**WHAT THE TASK ASKS**
Quote, word for word, the line containing "The image size is (1006, 841)." and all lines that follow it to the end of the records, with no pictures.

**Stored records**
+++++

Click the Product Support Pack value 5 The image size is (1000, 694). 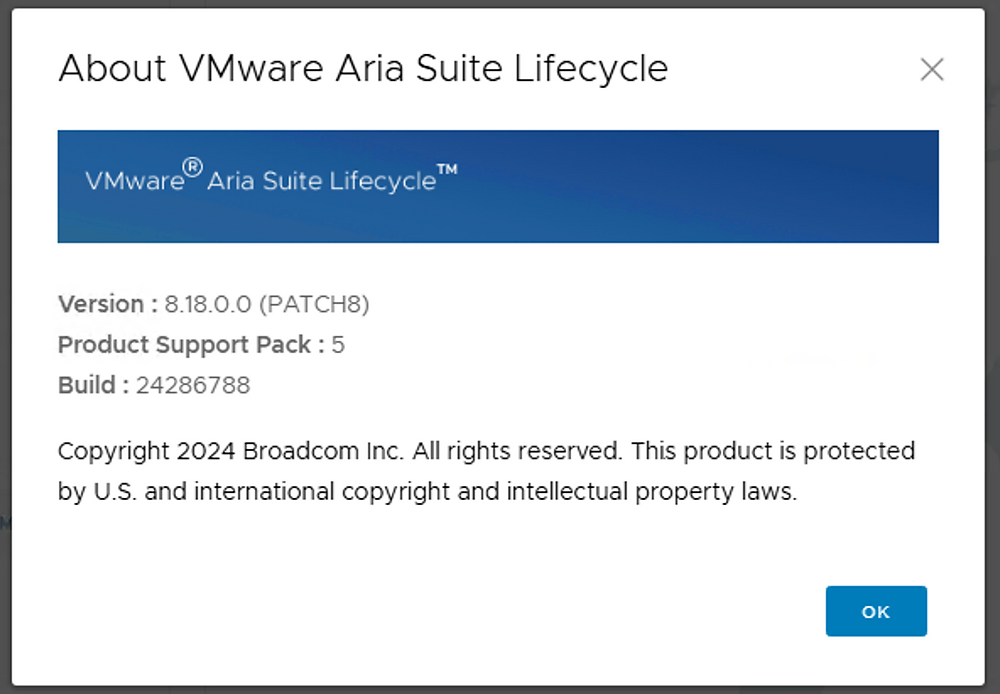coord(338,345)
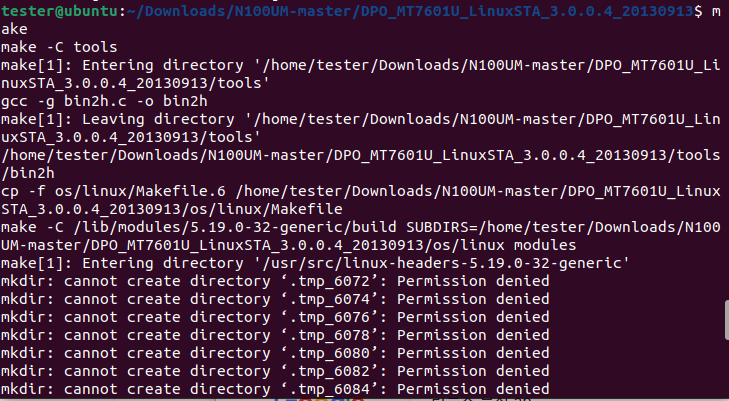
Task: Click the '.tmp_6074' permission denied line
Action: [x=275, y=299]
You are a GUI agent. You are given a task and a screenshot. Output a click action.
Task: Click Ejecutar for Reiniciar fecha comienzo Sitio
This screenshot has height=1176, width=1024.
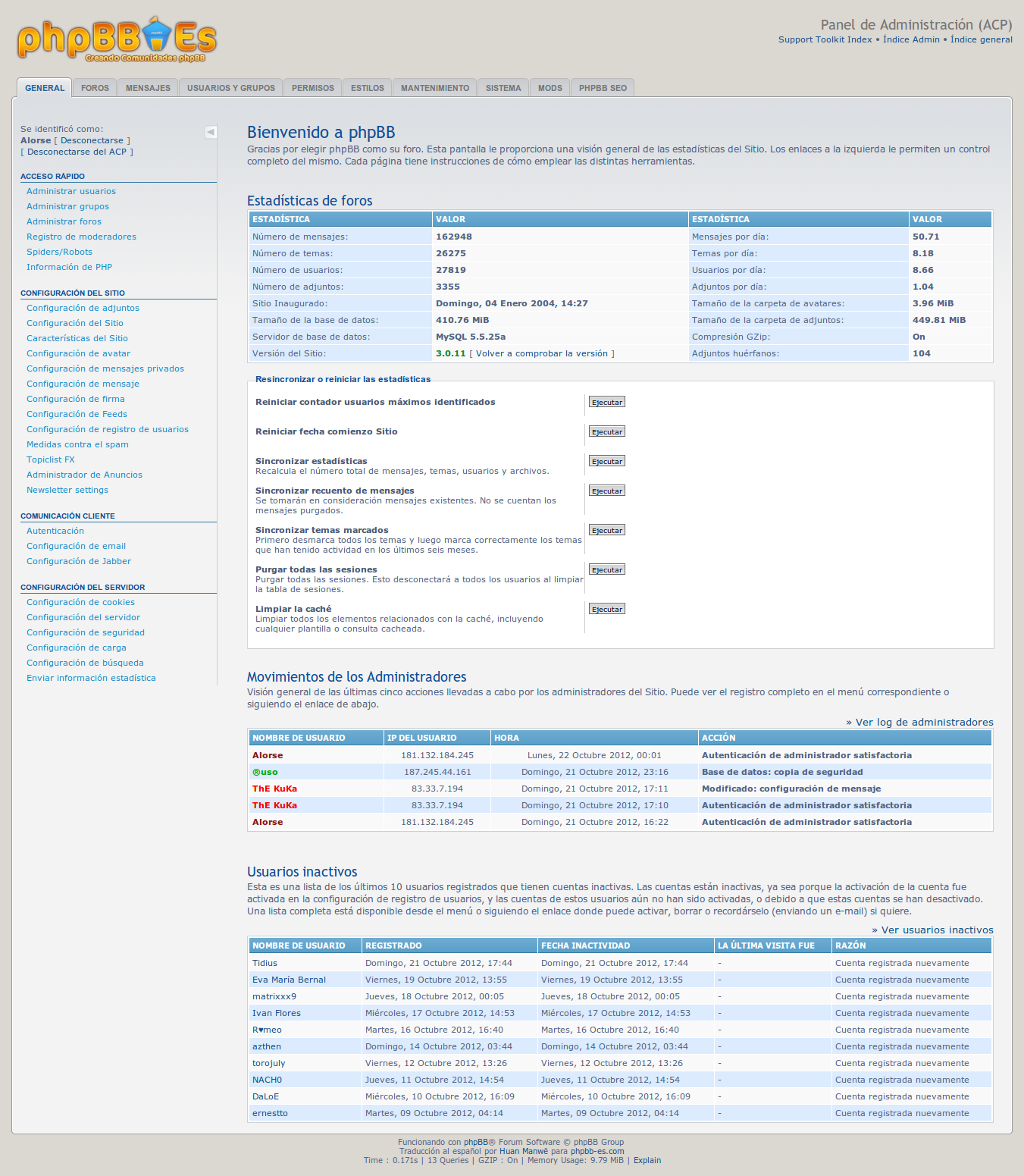pos(606,431)
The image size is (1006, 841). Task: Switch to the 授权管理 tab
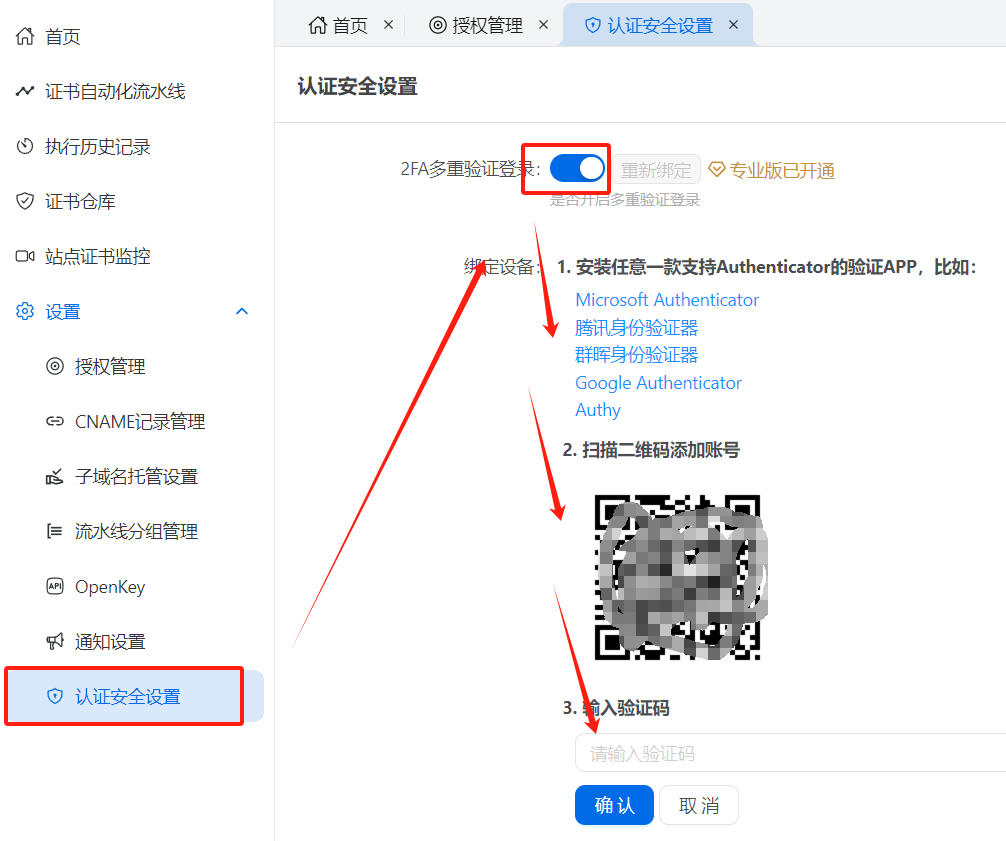tap(476, 25)
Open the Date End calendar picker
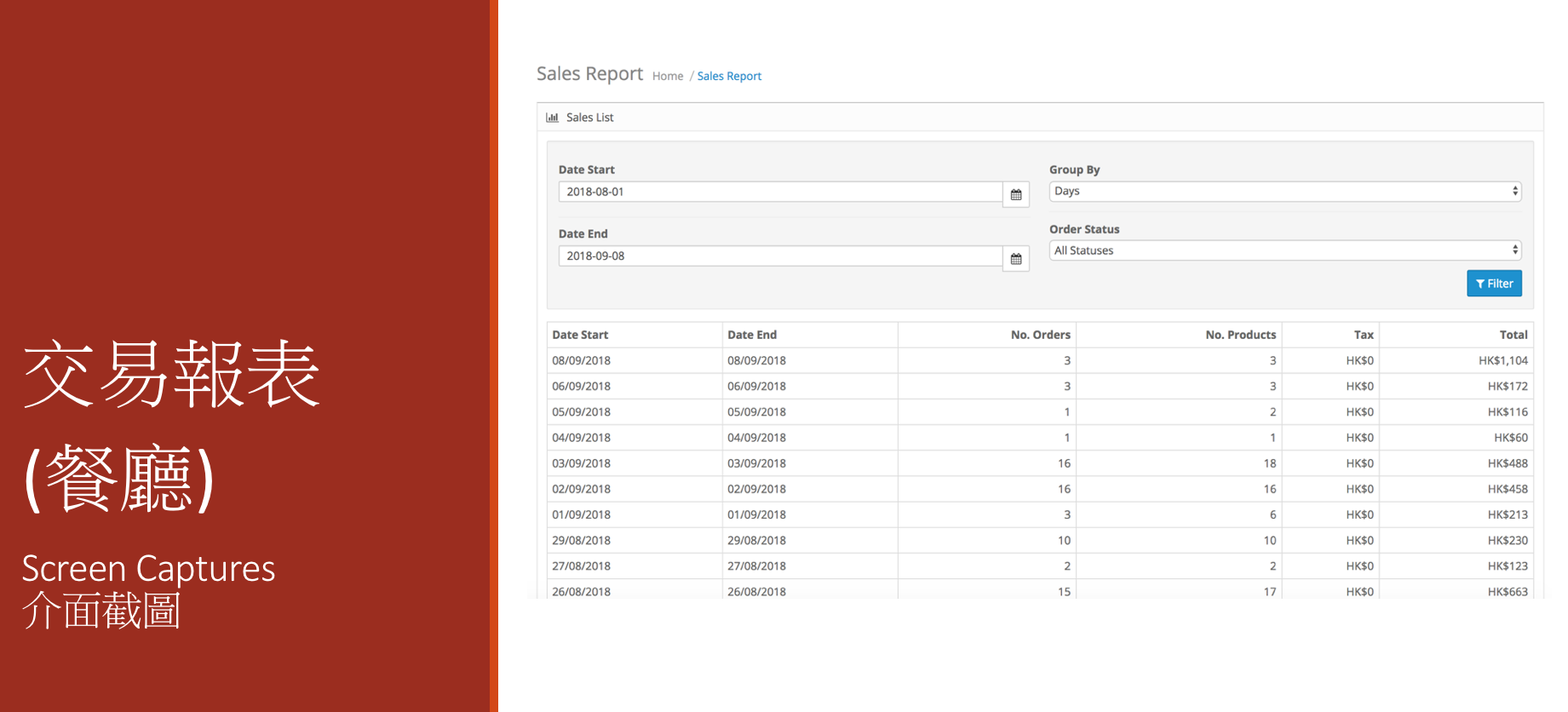Viewport: 1568px width, 712px height. (1016, 258)
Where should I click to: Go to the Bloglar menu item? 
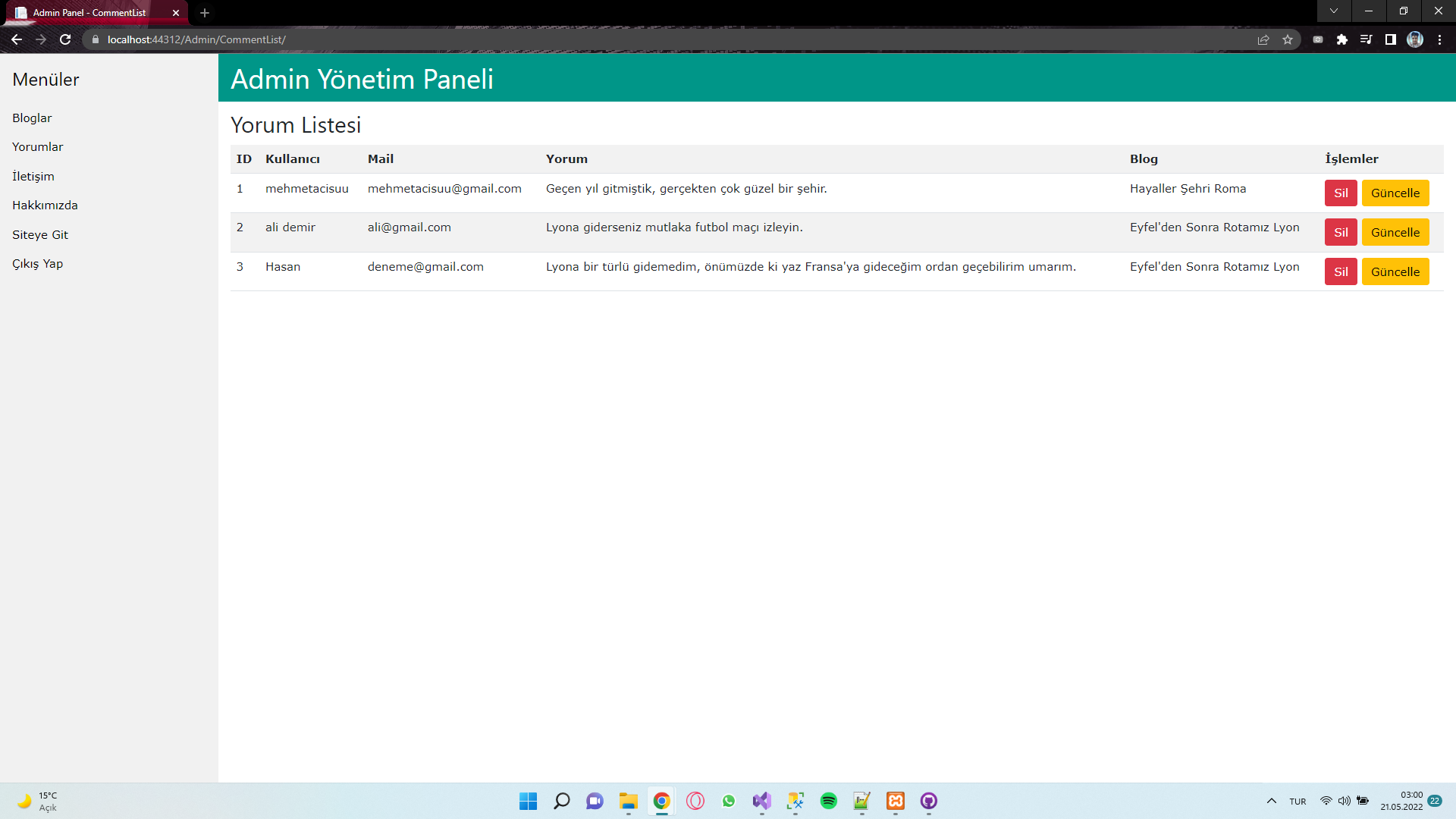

+++++

**WRITTEN RESPONSE**
The image size is (1006, 841). Task: Switch to the 授权管理 tab
tap(476, 25)
Open the Date End calendar picker
Viewport: 1568px width, 712px height. (1016, 258)
Where should I click to: Go to the Bloglar menu item? 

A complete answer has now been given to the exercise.